John Outterbridge: Rag Man at Art + Practice

In the South Central Los Angeles neighborhood of Leimert Park, an art and social movement is gaining steam. Art + Practice is a community outreach and education center as well as a gallery in partnership with UCLA’s Hammer Museum. Founded by artist Mark Bradford, philanthropist Eileen Harris Norton, and social activist Allan Di Castro, Art + Practice aims to educate and prepare disadvantaged foster youth for the workforce and a self-sufficient future. As an important part of this outreach, the campus, which spans nearly two blocks of downtown Leimert Park, is building a community of artists and activists through exhibitions, artist talks, panels, performances, and film screenings.

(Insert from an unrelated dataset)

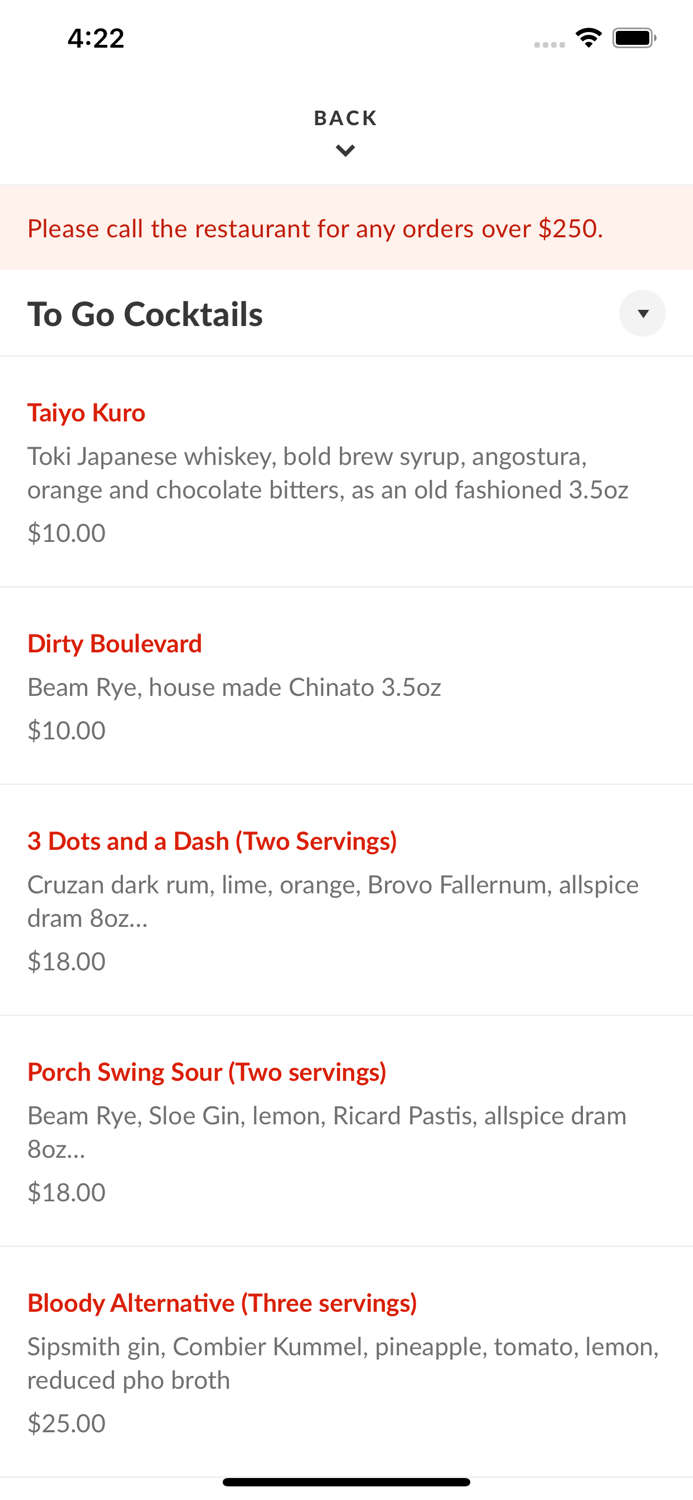Tap the cellular signal dots icon
This screenshot has height=1500, width=693.
549,44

John Outterbridge. Case in Point, c. 1970 (from the Rag Man Series); mixed media; 12 x 12 x 24 inches. Collection of the Hammer Museum. Photo: Andrew Zermeño.

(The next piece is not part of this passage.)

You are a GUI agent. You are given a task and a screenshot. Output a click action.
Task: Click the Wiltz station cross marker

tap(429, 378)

John Outterbridge. Case in Point, c. 1970 (from the Rag Man Series); mixed media; 12 x 12 x 24 in. Collection of the Hammer Museum. Photo: Andrew Zermeño.

Currently on view at Art + Practice, Rag Man features the work of veteran artist John Outterbridge (b. 1933, Greenville, NC). Outterbridge is no stranger to this kind of community activism through art, having been the director of the Watts Towers Art Center from 1975 to 1992. He is also no stranger to the oft-ignored art scene located “south of the 10” (or south of Interstate 10, as non-Angelenos would say). In fact, the Brockman Gallery, which housed the Black Artists Association and represented artists such as Betye Saar, Noah Purifoy, Kerry James Marshall, David Hammons, and Outterbridge himself, once sat in the same square in Leimert Park. Started by Alonzo and Dale Davis in the 1960s, the gallery sought to showcase underrepresented artists of color, who were otherwise disregarded.

When LA Times art critic William Wilson said that he had not attended the Brockman Gallery because he was not interested in writing about group shows (a statement easily refuted), John Outterbridge responded by saying, “Mr. Wilson, why don’t you honestly tell everyone that you have not come to Brockman Gallery simply because you don’t come on that side of town? … The people that you write about are the people that you drink wine with, and we’re not those people. So just be honest and say that you have not come to the gallery because you are uncomfortable in coming into the realm of what the gallery represents.”[1]